# Mysql Passwort ändern...



## pagaty (26. März 2010)

Hallo,

ich möchte gerne mein Root-PW von mysql ändern.

Wie verhält sich ISP-Config (3) dann?
Ich muss ISP-Config doch sicher sagen, das und in was ich es geändert habe.

Wo mache ich das denn?

Über eine Antwort freue ich mich.

LG
pagaty


----------



## planet_fox (26. März 2010)

Ich bin zwar ned sicher aber du kannst das Passwort ändern von mysql und könntest danach ein update von ISPConfig3 machen dann fragt er sowiso nach dem Passwort. 

Ansonsten wüsste ich da nix genaues da seit ISPConfig 3 das Passwort verschlüsselt hinterlegt ist. 

Ich würde vielleicht ein Backup deiner gesammten Datenbank vorher machen und dann diese schritte durch führen


----------



## planet_fox (26. März 2010)

Zitat von planet_fox:


> Ich bin zwar ned sicher aber du kannst das Passwort ändern von mysql und könntest danach ein update von ISPConfig3 machen dann fragt er sowiso nach dem Passwort.
> 
> Ansonsten wüsste ich da nix genaues da seit ISPConfig 3 das Passwort verschlüsselt hinterlegt ist.
> 
> Ich würde vielleicht ein Backup deiner gesammten Datenbank vorher machen und dann diese schritte durch führen


Hier ist ein HowTo um die DB zu Sichern 



> http://howtoforge.com/faq/6_3_en.html


----------



## pagaty (26. März 2010)

**Zu erledigen:**
1. Schreibe den Abschnitt des Forenthreads, beginnend bei "ich möchte gerne" und endend bei "ich das denn?", neu und ersetze darin "Root-PW" durch "Root-Passwort".
2. Nenne alle Überschriften im Forenthread, die einen Beitrag mit Benutzername und Datum einleiten, in ihrer Reihenfolge.
Die anschließende Auflistung ist eigenständiges Material und gehört nicht zum Forenthread.

**Bereitgestellte Auflistung:**
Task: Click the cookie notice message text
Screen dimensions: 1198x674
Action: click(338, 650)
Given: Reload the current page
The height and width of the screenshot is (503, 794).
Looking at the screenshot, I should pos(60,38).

**Lösungen pro Aufgabe:**
1.
ich möchte gerne mein Root-Passwort von mysql ändern.

Wie verhält sich ISP-Config (3) dann?
Ich muss ISP-Config doch sicher sagen, das und in was ich es geändert habe.

Wo mache ich das denn?

2.
pagaty (26. März 2010)
planet_fox (26. März 2010)
planet_fox (26. März 2010)
pagaty (26. März 2010)